Visual Servoing-based Navigation for Monitoring Row-Crop Fields
This addresses the problem of cost-effective and efficient navigation for precision agriculture robots, though it is incremental as it builds on existing visual servoing methods tailored to row-crop structures.
The paper tackles autonomous navigation for field robots in row-crop agriculture by proposing a visual servoing framework that uses only on-board cameras, eliminating the need for RTK-GPS or explicit localization, and demonstrates accurate row-following and seamless row-switching in simulations and on an actual robot at frame-rate.
Autonomous navigation is a pre-requisite for field robots to carry out precision agriculture tasks. Typically, a robot has to navigate through a whole crop field several times during a season for monitoring the plants, for applying agrochemicals, or for performing targeted intervention actions.
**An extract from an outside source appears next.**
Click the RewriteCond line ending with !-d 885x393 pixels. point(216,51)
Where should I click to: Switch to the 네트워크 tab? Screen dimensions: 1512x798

In this paper, we propose a framework tailored for navigation in row-crop fields by exploiting the regular crop-row structure present in the fields. Our approach uses only the images from on-board cameras without the need for performing explicit localization or maintaining a map of the field and thus can operate without expensive RTK-GPS solutions often used in agriculture automation systems. Our navigation approach allows the robot to follow the crop-rows accurately and handles the switch to the next row seamlessly within the same framework. We implemented our approach using C++ and ROS and thoroughly tested it in several simulated environments with different shapes and sizes of field. We also demonstrated the system running at frame-rate on an actual robot operating on a test row-crop field. The code and data have been published.